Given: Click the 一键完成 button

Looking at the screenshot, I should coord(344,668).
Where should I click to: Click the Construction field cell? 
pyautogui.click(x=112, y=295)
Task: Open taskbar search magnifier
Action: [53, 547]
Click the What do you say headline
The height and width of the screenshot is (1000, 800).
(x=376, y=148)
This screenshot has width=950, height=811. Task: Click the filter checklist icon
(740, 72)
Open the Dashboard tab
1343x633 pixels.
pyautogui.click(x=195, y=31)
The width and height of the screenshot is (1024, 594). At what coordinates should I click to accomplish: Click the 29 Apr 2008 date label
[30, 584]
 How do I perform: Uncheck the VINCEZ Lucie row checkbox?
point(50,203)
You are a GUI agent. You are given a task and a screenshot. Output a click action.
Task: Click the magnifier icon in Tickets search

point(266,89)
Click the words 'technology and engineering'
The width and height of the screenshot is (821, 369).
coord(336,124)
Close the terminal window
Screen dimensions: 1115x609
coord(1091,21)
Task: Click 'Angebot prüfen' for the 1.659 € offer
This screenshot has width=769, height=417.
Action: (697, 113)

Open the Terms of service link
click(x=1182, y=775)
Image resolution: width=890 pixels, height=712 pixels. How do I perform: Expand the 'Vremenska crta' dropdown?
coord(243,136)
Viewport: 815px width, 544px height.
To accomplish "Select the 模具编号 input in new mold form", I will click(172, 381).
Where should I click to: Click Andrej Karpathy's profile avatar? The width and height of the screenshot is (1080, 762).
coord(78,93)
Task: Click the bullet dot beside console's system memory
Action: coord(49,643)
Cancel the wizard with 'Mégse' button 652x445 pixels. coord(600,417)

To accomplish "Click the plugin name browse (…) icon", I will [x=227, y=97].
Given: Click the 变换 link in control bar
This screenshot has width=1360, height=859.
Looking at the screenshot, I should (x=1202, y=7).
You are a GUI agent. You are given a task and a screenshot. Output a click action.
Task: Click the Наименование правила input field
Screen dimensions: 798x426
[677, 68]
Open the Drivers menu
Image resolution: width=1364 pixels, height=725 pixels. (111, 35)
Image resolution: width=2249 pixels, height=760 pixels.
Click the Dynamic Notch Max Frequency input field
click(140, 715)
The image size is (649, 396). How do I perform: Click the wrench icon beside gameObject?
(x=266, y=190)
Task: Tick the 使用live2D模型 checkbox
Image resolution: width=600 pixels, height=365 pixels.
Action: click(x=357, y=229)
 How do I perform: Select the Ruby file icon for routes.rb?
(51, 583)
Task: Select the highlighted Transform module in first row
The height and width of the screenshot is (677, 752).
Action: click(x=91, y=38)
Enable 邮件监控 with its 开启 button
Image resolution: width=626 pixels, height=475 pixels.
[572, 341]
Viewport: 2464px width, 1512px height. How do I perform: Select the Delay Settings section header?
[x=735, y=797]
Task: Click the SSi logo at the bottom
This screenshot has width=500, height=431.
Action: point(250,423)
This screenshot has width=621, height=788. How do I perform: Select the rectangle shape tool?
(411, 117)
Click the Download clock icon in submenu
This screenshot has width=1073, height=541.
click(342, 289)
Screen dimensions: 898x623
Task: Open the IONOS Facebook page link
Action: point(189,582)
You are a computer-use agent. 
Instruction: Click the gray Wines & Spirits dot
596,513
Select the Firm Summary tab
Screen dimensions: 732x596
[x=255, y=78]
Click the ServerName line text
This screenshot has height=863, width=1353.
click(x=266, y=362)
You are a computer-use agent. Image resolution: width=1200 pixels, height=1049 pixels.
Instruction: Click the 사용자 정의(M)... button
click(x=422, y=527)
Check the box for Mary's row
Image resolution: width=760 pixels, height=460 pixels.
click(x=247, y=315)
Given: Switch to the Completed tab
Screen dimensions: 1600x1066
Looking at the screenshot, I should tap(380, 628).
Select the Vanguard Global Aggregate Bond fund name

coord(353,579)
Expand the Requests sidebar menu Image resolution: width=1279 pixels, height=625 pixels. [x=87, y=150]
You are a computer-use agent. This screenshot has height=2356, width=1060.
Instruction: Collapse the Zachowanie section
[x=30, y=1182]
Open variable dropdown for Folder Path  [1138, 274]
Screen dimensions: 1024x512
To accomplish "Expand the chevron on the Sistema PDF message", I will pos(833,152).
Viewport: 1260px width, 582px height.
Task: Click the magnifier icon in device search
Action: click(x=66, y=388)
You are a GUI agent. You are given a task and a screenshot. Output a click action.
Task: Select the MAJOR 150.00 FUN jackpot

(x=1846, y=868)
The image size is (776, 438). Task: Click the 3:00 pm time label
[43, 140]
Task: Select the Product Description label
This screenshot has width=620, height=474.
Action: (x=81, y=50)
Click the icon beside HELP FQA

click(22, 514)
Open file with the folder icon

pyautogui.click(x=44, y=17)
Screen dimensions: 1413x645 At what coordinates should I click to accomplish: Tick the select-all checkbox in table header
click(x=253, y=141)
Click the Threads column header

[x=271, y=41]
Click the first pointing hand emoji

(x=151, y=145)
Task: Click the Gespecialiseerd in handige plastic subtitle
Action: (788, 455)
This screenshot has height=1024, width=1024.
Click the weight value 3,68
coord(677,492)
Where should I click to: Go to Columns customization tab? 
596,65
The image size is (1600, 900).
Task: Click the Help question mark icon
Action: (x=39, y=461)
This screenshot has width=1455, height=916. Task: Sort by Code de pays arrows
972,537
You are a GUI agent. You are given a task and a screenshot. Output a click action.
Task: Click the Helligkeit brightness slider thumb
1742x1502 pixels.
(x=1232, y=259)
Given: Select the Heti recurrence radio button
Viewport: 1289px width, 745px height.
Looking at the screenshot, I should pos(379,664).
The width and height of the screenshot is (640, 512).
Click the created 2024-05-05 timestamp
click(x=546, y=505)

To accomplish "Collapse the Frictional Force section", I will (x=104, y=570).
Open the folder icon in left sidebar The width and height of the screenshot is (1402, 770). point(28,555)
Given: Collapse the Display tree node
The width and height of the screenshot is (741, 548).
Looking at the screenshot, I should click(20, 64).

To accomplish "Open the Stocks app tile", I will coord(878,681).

▶ _About this task_
Only a number is expected here: the count of lines in the records above that include the word "sidebar".

▶ _Response_
2